─── Source information

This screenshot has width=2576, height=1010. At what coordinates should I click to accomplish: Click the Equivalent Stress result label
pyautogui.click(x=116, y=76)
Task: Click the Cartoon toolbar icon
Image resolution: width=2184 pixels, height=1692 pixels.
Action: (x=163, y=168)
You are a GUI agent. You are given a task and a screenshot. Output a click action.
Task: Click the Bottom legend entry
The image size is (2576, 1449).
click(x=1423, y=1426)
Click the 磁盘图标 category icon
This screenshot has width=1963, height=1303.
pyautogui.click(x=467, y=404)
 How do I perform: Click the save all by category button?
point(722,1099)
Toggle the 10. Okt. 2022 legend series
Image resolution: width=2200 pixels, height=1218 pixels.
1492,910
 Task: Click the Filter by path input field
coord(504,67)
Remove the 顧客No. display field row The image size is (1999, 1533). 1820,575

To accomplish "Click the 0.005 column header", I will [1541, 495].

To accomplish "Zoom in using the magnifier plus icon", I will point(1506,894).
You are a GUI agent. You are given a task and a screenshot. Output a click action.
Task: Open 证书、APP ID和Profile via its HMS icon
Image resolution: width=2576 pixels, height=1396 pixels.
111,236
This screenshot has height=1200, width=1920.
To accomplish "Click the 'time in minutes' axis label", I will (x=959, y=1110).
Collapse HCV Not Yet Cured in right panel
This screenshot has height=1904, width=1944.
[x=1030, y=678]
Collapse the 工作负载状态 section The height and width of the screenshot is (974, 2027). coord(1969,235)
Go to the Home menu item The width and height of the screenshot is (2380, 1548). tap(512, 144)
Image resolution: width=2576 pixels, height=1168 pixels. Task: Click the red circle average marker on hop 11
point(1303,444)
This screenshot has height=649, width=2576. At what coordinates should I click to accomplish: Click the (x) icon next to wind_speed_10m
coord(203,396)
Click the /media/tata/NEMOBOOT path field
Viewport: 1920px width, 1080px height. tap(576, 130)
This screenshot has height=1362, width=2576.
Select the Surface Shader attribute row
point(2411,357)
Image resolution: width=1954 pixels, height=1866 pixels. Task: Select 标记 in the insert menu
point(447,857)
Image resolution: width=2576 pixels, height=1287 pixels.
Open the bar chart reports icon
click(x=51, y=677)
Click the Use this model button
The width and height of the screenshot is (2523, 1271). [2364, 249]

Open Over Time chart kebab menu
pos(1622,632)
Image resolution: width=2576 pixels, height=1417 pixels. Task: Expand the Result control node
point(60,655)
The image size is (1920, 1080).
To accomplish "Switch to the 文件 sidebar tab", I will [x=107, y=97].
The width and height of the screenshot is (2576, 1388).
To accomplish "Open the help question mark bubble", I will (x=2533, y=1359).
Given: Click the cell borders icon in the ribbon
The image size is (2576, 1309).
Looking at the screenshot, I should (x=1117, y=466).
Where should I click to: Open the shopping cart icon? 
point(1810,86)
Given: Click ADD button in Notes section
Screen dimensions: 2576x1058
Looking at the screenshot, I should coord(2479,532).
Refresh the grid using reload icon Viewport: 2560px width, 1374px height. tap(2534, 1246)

──────

What to produce
All lines in the preceding records that hold the word "legend" need to be copied.

Result for this task
Task: Click the Bottom legend entry
Toggle the 10. Okt. 2022 legend series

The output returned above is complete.